Оптогенетика для лечения слепоты | L’optogénétique pour le traitement de la cécité
Практически библейское чудо удалось совершить международной исследовательской группе под руководством профессора Базельского университета, директора Института молекулярной и клинической офтальмологии Базеля (IOB) Ботонда Роска и профессора Питтсбургского университета Жозе-Алена Сахеля. Ученые, которые уже более десяти лет работают над лечением наследственной слепоты, разработали специальную генную терапию, частично возвращающую зрение слепым людям, сообщает Базельский университет.
Речь идет о том виде слепоты, которая вызывается наследственным заболеванием фоторецепторов глаза. Напомним, что фоторецепторы – это светочувствительные клетки сетчатки, которые с помощью белков-опсинов преобразуют свет в электрические стимулы и передают зрительную информацию из глаза в мозг по зрительному нерву. Однако при многих наследственных поражениях глаз фоторецепторы дегенерируют, в результате чего больные теряют способность видеть.
Исследователи применили метод оптогенетики, при котором клетки генетически модифицируются для производства светочувствительных белков. Чтобы восстановить чувствительность сетчатки к свету, ученые ввели в ганглионарные клетки особые гены для производства белка ChrimsonR. Этот белок поглощает желтоватый свет, который более безопасен для клеток сетчатки, чем синий, обычно используемый в оптогенетике. Исследовательская группа также разработала специальную пару очков, оснащенных камерой, которая фиксирует окружающую среду и проецирует изображения, преобразованные в длины световых волн, на сетчатку глаза.

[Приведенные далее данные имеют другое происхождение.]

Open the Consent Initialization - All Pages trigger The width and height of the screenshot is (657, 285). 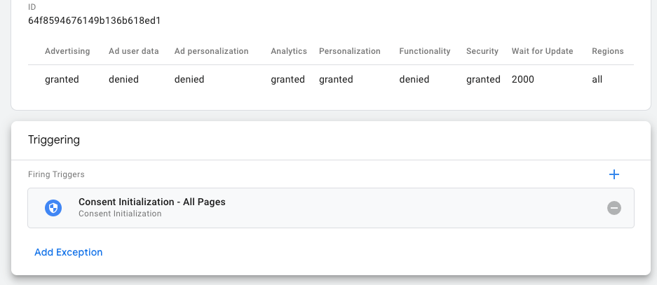[x=152, y=202]
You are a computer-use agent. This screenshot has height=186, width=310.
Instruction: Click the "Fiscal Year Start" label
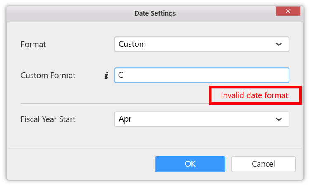tap(48, 119)
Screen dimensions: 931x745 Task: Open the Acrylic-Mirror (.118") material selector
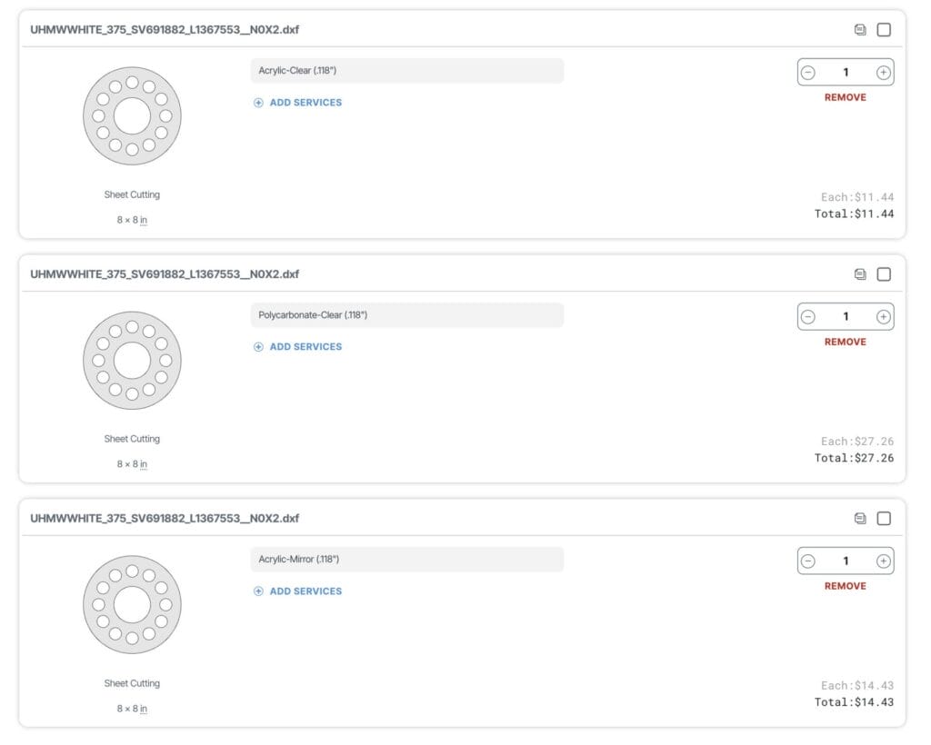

Примерно через пять месяцев после того, как пациент получил генную терапию, он приступил к тренировкам в очках. Это стабилизировало производство светочувствительного белка ChrimsonR в клетках сетчатки. Через семь месяцев пациент сообщил о признаках улучшения зрения. Он смог локализовать, находить, осязать и считать предметы на белом столе перед глазами, но только с помощью специальных очков. В одном тесте его попросили определить местонахождение и прикоснуться к большой тетради или маленькой коробке со скрепками. В случае с тетрадью он преуспел в 36 из 39 тестов (т.е. в 92% случаев), а с маленькой коробкой он добился успеха в 36% случаев.
В ходе дальнейших испытаний пациента просили нажимать кнопки, указывающие на то, есть ли на столе перед ним стакан или нет. При этом он надевал шлем с электродами, которые записывали неинвазивную электроэнцефалограмму (ЭЭГ) его мозговой активности. Анализ измерений ЭЭГ показал, что активность в зрительной коре его мозга менялась в зависимости от наличия или отсутствия стакана. Это позволило исследователям подтвердить, что активность мозга действительно была связана с визуальным объектом и что сетчатка больше не была «слепой».
Таким образом, лечение пациента, который полностью ослеп из-за наследственного заболевания под названием пигментный ретинит дало многообещающие результаты – зрение частично восстановилось. Конечно, пациент, который не видел в течение десятилетий, не смог прочитать книгу сразу после генной терапии, но он начал распознавать разложенные перед ним предметы – и это уже важная веха и мировая премьера.
Исследователи, впрочем, отмечают, что этот вид лечения слепоты подходит только тем людям, чей зрительный нерв еще не поврежден и которые потеряли зрение из-за различных видов нейродегенеративных заболеваний фоторецепторов. Кроме того, пройдет еще некоторое время, прежде чем эта терапия будет предложена широкому кругу пациентов. Результаты эксперимента опубликованы в научном журнале Nature Medicine.